DATA SUPPLIED:
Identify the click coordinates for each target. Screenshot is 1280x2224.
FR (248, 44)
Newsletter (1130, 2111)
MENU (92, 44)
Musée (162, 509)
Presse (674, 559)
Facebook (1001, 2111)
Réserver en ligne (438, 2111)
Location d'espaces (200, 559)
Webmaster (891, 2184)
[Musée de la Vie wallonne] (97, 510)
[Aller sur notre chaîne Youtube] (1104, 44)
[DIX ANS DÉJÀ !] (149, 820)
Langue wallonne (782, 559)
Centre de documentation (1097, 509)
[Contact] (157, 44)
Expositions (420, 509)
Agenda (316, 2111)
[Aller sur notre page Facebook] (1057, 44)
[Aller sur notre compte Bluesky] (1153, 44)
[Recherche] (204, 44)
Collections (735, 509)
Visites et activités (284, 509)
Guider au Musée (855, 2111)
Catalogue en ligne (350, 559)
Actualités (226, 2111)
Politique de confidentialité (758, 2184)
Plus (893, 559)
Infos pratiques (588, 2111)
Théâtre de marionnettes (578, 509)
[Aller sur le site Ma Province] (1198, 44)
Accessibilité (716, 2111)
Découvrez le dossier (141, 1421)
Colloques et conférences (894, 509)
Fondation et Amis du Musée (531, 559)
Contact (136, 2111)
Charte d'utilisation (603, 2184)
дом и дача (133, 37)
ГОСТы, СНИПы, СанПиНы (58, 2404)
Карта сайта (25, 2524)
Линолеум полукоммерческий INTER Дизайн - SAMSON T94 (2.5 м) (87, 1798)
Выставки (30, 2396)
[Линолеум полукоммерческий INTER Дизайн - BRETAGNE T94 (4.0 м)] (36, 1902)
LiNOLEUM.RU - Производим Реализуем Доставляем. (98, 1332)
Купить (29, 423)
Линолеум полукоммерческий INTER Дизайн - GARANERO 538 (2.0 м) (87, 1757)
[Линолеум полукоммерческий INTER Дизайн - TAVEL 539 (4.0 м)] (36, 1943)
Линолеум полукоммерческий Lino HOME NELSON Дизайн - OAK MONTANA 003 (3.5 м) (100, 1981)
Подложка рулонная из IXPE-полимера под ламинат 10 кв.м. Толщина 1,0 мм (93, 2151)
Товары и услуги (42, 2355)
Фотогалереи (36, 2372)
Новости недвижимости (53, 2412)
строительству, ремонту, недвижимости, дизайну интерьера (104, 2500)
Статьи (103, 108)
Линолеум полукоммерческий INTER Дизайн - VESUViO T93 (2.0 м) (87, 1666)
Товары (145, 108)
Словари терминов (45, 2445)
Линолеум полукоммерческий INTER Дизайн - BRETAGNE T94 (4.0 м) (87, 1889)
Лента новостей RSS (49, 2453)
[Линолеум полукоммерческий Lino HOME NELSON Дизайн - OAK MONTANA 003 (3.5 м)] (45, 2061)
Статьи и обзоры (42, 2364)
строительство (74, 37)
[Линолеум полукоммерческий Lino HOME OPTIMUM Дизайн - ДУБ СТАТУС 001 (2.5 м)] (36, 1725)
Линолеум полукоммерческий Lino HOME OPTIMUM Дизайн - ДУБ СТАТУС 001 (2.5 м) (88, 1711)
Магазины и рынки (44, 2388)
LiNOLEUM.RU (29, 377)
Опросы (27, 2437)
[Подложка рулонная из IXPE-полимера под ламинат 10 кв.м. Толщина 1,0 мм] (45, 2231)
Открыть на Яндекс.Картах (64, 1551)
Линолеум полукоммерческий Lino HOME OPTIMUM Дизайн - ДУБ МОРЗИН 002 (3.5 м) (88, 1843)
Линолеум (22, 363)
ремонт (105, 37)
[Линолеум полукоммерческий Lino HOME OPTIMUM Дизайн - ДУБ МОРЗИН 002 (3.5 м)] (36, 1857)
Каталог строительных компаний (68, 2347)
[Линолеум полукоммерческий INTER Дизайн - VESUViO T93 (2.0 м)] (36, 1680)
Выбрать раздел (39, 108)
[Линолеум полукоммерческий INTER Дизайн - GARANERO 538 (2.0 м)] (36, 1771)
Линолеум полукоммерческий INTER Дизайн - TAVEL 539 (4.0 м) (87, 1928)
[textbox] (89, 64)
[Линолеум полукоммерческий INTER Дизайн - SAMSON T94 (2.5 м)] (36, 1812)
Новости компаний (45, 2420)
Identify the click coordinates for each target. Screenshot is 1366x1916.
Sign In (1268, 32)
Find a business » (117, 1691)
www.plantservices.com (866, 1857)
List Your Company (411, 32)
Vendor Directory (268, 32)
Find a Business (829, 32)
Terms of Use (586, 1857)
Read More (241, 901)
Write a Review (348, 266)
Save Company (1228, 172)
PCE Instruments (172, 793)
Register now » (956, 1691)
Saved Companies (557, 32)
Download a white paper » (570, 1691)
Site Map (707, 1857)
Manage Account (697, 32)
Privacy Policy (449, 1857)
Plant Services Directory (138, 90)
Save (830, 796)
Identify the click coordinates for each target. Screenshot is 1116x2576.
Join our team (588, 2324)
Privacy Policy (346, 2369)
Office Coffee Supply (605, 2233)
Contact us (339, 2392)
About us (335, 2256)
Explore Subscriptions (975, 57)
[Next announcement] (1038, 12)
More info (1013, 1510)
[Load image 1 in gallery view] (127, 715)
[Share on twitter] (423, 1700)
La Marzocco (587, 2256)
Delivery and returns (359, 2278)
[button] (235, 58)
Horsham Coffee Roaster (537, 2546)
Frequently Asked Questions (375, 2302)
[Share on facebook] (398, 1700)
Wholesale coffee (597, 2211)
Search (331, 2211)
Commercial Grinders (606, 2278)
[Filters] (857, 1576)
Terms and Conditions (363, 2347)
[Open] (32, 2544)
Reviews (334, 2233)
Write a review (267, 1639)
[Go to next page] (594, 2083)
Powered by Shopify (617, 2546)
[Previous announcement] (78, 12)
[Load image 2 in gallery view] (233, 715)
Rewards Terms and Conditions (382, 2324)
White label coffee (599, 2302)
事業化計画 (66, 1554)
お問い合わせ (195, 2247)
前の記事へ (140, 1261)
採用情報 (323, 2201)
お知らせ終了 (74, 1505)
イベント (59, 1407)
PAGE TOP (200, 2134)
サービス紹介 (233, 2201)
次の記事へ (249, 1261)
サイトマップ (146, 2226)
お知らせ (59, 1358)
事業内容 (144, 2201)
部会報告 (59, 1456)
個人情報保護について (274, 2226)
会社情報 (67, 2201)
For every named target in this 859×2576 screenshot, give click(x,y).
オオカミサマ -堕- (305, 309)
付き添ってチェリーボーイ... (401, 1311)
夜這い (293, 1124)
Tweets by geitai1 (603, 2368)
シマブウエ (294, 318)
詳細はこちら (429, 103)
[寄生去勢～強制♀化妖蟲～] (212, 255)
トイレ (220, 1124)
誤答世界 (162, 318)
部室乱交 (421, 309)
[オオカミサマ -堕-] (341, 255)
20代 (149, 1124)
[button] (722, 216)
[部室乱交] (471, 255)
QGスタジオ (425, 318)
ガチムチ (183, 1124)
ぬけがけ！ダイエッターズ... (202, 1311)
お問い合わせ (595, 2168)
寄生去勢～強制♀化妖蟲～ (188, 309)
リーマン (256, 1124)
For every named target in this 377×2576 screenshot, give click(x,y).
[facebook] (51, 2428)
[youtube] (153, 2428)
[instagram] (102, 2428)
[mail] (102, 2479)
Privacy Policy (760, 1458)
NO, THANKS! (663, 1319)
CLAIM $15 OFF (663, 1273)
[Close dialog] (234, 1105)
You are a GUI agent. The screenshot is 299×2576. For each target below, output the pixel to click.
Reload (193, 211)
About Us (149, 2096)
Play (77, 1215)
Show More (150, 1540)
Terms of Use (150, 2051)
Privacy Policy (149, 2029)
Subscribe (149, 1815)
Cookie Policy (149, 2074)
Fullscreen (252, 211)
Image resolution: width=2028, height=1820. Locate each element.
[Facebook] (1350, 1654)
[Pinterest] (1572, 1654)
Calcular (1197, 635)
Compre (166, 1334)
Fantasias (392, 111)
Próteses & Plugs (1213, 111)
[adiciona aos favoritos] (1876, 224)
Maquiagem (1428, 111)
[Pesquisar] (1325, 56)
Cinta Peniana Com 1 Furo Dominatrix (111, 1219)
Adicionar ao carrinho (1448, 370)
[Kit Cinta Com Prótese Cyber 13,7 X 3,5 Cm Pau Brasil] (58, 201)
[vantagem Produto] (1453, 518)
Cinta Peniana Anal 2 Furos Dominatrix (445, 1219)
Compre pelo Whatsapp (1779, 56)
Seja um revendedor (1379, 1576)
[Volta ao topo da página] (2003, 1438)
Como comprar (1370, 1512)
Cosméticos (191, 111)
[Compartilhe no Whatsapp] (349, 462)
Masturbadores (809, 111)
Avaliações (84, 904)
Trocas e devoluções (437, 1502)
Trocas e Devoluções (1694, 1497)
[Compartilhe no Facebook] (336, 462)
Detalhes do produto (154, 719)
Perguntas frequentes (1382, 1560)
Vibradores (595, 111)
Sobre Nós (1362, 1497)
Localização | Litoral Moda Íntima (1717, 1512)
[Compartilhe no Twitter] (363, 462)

GOAL OF THE EXERCISE:
Whatever else the listing above holds, retype exactly only the lines from the one containing "Facebook (1001, 2111)" to the one containing "Langue wallonne (782, 559)", both ends kept.

THE COMPLETED TASK:
Facebook (1001, 2111)
Réserver en ligne (438, 2111)
Location d'espaces (200, 559)
Webmaster (891, 2184)
[Musée de la Vie wallonne] (97, 510)
[Aller sur notre chaîne Youtube] (1104, 44)
[DIX ANS DÉJÀ !] (149, 820)
Langue wallonne (782, 559)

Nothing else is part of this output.